TASK A: In the car-hacking article, on what date did investigative reporter Michael Hastings die in a car crash?
TASK B: Rewrite the car-hacking article from "While hastening to" to "Automotive Attack Surfaces.", putting "University of Michigan" in place of "University of Washington".
TASK C: Extend the car-hacking article past its final sentence.

Hacking a car is way too easy
By Andrew Leonard, Salon
Tuesday, Jun 25, 2013 02:50 PM EDT
Conspiracy theories about the cause of the car crash that killed investigative reporter Michael Hastings on June 18 started sprouting immediately after the news of his death broke. So far, no conclusive evidence supports foul play, but on Monday, counterterrorism expert Richard Clarke made news when he told the Huffington Post that the circumstances of Hastings’ car chase were “consistent with a car cyber attack.”
While hastening to state that he was not saying he believed the crash was a purposeful attack, Clarke did observe, reported the Huffington Post, that “‘There is reason to believe that intelligence agencies for major powers’ – including the United States – know how to remotely seize control of a car.”
(T)wo alarming papers by researchers at the University of Washington and the University of California, San Diego, (are) “Experimental Security Analysis of a Modern Vehicle,” and Comprehensive Experimental Analyses of Automotive Attack Surfaces.
Taken together, the papers make for scary reading. In the first the researchers demonstrate that it is a relatively trivial exercise to access the computer systems of a modern car and take control away from the driver. The second demonstrates that such mayhem can be achieved remotely, via a variety of methods. The inescapable conclusion: The modern car is a security disaster.

DATA SHOWN:
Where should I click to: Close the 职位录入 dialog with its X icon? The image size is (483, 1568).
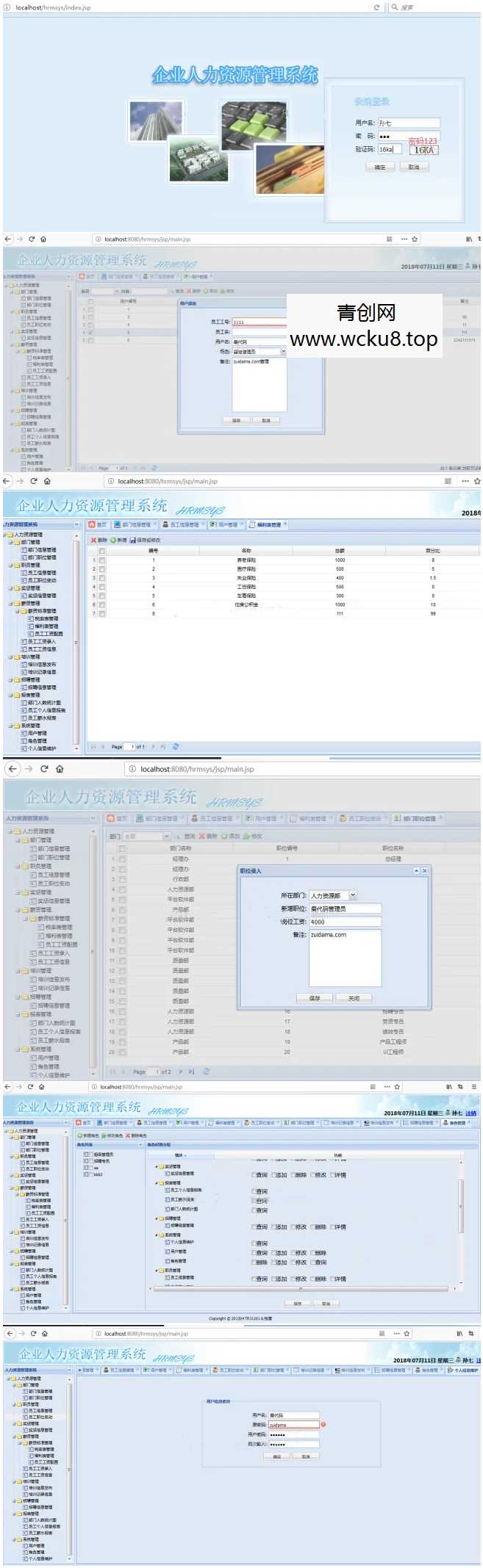pyautogui.click(x=424, y=870)
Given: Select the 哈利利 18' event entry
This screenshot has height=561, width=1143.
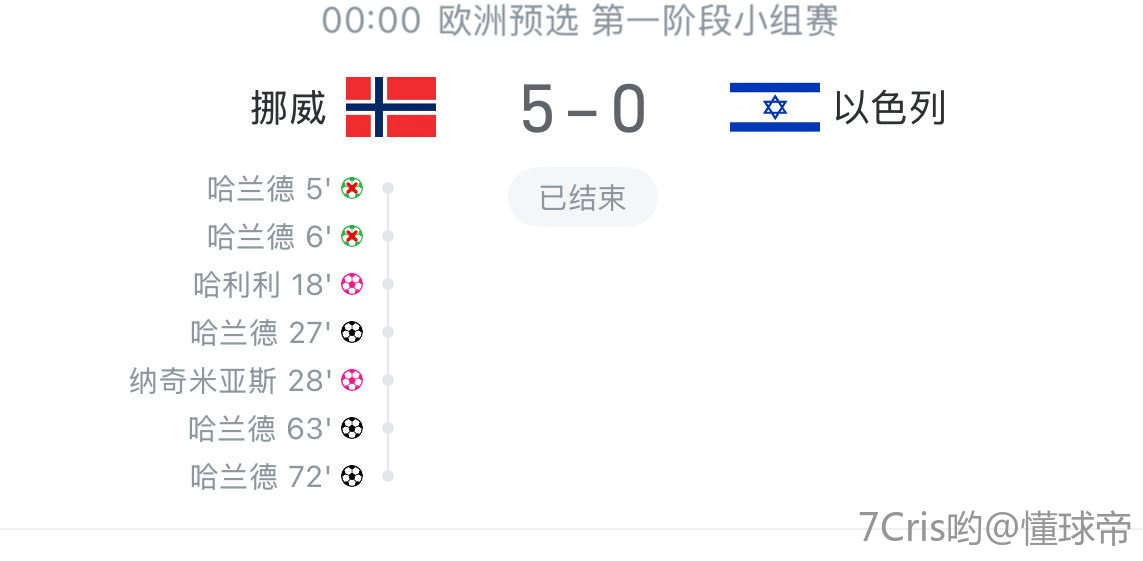Looking at the screenshot, I should (262, 284).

TASK OUTPUT A: June 18

TASK OUTPUT B:
While hastening to state that he was not saying he believed the crash was a purposeful attack, Clarke did observe, reported the Huffington Post, that “‘There is reason to believe that intelligence agencies for major powers’ – including the United States – know how to remotely seize control of a car.”
(T)wo alarming papers by researchers at the University of Michigan and the University of California, San Diego, (are) “Experimental Security Analysis of a Modern Vehicle,” and Comprehensive Experimental Analyses of Automotive Attack Surfaces.

TASK OUTPUT C:
There turn out to be multiple pathways for car hackers. Diagnostic tools used by mechanics can give hackers laptop access to critical systems. If an attacker is able to get a music file preloaded with malware onto your iPod, just plugging it into a car’s USB port could give that attacker full access. Nearly all new cars now have two-way cellular capability necessary for such systems as GM’s On-Star that are purposely designed to faciliate access to all-important systems.
Your car, ultimately, might be more vulnerable to attack than your computer or smartphone, because there’s little evidence that there has been any systematic thought devoted to vehicle cyber-security. Quite the opposite. Cars are increasingly designed to allow remote access via a variety of input systems.